| INSTRUCTIONS FOR THE TASK |
Your copy should match the entries exactly, except that it holds no pictures.

| PROVIDED MATERIAL |
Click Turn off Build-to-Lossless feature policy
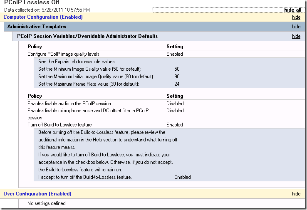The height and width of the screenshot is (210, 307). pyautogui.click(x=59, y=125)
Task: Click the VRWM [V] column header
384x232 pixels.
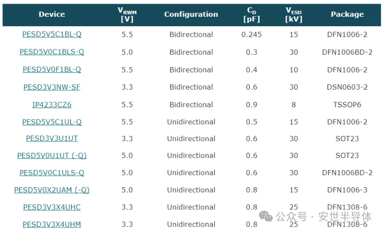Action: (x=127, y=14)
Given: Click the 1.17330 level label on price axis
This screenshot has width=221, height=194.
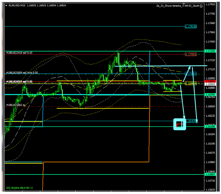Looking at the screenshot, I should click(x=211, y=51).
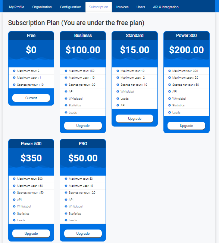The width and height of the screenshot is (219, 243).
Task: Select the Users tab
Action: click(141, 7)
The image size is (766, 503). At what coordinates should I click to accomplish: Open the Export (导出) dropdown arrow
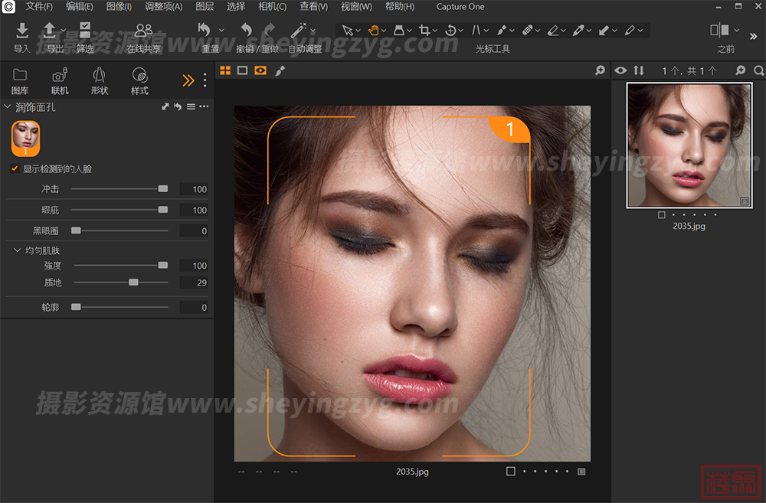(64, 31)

| THE COMPLETED TASK |
Click Turn off Build-to-Lossless feature policy
The height and width of the screenshot is (210, 307). pyautogui.click(x=59, y=125)
Task: Click the VRWM [V] column header
384x232 pixels.
Action: (x=127, y=14)
Given: Click the 1.17330 level label on price axis
This screenshot has width=221, height=194.
Looking at the screenshot, I should click(x=211, y=51).
The width and height of the screenshot is (219, 243).
Task: Select the Users tab
Action: click(141, 7)
The image size is (766, 503). At what coordinates should I click to accomplish: Open the Export (导出) dropdown arrow
(64, 31)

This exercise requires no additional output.